● Problem: Filter the listing and keep only the lines with the word "Click".

● Source records:
Start of Block

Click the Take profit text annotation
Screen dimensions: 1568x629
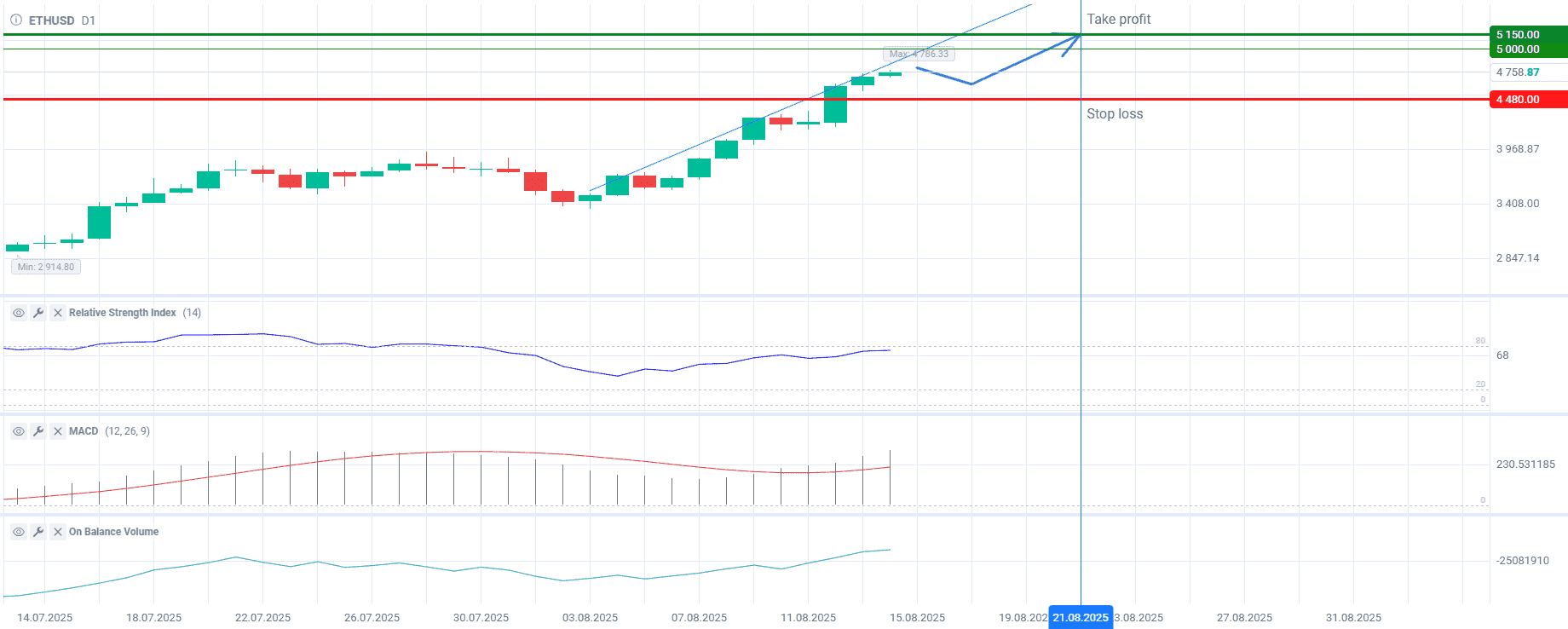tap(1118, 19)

End of Block
Start of Block

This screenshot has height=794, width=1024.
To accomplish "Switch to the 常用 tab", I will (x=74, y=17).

End of Block
Start of Block

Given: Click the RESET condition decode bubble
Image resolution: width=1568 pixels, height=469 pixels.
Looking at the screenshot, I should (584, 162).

End of Block

● Response for this exercise:
Click the Take profit text annotation
Given: Click the RESET condition decode bubble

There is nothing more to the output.